Consequências dos vazamentos de Moro ainda são indefinidos
Os números são proporcionais à gravidade dos fatos: 2.476 procedimentos instaurados, 184 acordos de colaboração premiada firmados, 11 acordos de leniência, 90 acusações criminais contra 429 pessoas, sendo que 50 delas já foram sentenciadas e R$ 40,3 bilhões ressarcidos. Os dados relativos à atuação da 1ª Instância da Justiça Federal na operação Lava Jato até o dia 20 de maio demonstram um volumoso trabalho de combate à corrupção, a partir da atuação do Ministério Público Federal e da Polícia Federal. O vazamento das supostas mensagens particulares entre o então juiz da 13ª Vara Federal de Curitiba, e atual ministro da Justiça e Segurança Pública, Sergio Moro, e os procuradores federais da operação, divulgados pelo site “The Intercept Brasil” ao longo da última semana, sugere a extrapolação dos limites nas relações entre as partes.
Como consequência surge o risco de que alguns dos processos sejam anulados. Entre eles o que levou o ex-presidente Luiz Inácio Lula da Silva para a prisão, por corrupção passiva e lavagem de dinheiro referentes a um apartamento triplex no Guarujá, no litoral paulista. “O impacto dessas mensagens deve ser visto caso a caso. Provas confirmadas podem ser úteis para a defesa de réus, mas por terem sido obtidas de forma escusa, não podem ser usadas contra as partes envolvidas”, explica o advogado Daniel Sarmento, professor de Direito Constitucional na UERJ (Universidade Estadual do Rio de Janeiro).

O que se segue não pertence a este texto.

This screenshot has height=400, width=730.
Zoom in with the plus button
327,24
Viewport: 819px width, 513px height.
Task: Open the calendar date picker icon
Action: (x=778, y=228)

A teórica anulação dos processos que comprovadamente tivessem sido contaminados pela parcialidade no julgamento, voltariam a fase da denúncia e teriam um novo julgamento. Independentemente da manifestação de instâncias superiores. “Vale lembrar, no entanto, que o fato de o julgamento ser anulado não representa a inocência do acusado”, detalha Sarmento. Segundo o professor da UERJ, o comportamento de Sergio Moro ainda enquanto juiz é reprovável. “É grave o fato de ele estar aconselhado, dando sugestões sobre a ordem das fases da operação. Hoje, como ministro isso não deve afeta-lo, mas pode ser um agravante diante de uma candidatura para uma cadeira como ministro no Supremo Tribunal Federal”, avalia.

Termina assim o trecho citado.